Despite his concerns, he has not ruled out hiring a manager to oversee both personal training and group exercise departments if the right person came along who could fill the role.

"We're constantly innovating and looking at new things, and if we ever came upon a person who was a champion of both, who we thought could do both jobs well, we would be happy to do that," Miller said. "It would allow us to combine positions and pay one person a lot more money."

Cost savings alone could be considered enough motivation for some clubs to consolidate departments, but since compensation packages vary widely among health clubs, it is difficult to quantify how much savings could be realized by most.

"You can go broke trying to save a nickel, and that's not what we want to do," Windscheif said. "We definitely want the most smoothly running machine, but we don't want to do that at the expense of our staff or, more importantly, our members."

As fitness director of the Bellevue Club, a private upscale club in Bellevue, WA, Sue Matyas is one of the rare few with the responsibility of managing group fitness, personal training and Pilates programs. Her fitness coordinator helps with schedules and administrative requirements.

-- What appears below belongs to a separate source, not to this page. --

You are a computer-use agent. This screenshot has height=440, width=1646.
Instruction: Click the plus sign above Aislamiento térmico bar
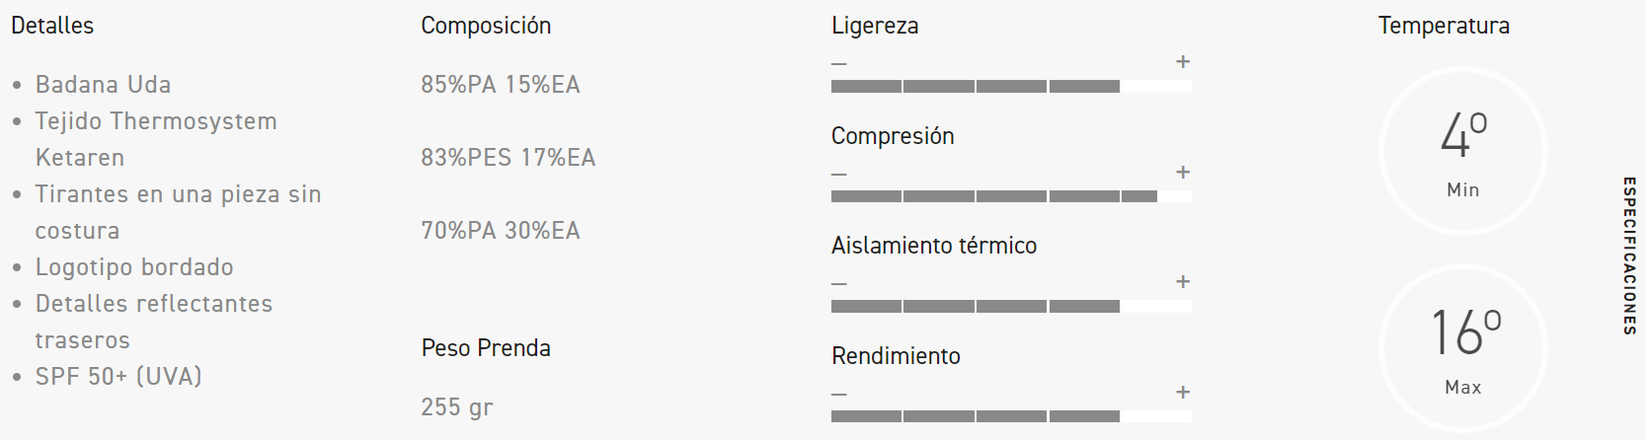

"It works for our club because I am well-versed in personal training, group exercise and Pilates management," Matyas says. "I have managed departments separately at previous facilities, so for me to take over all departments is challenging, but I know how each department is run."

Matyas has 18 trainers and 40 group exercise instructors on staff. Her biggest challenge is having enough time to spend with each of the people she manages to help them meet their goals, she says.

Approaching management from a team perspective could result in a synergy that maximizes staff communication, benefits members and drives profits higher. The challenge lies in finding qualified cross-functional professionals, such as Matyas, who are equally dedicated to the success of all programs.

"It has to start with an organization's strategy to blend the two into one," McBride says. "Once that decision is made and committed to, you have to find the right leader or manager that gets both sides of this equation. Today, there are more of these professionals than ever before, but the decision to go in this direction requires some disruption and a new mindset. It also requires a very clear communication to all staff and members on why this makes good sense for member service and programming."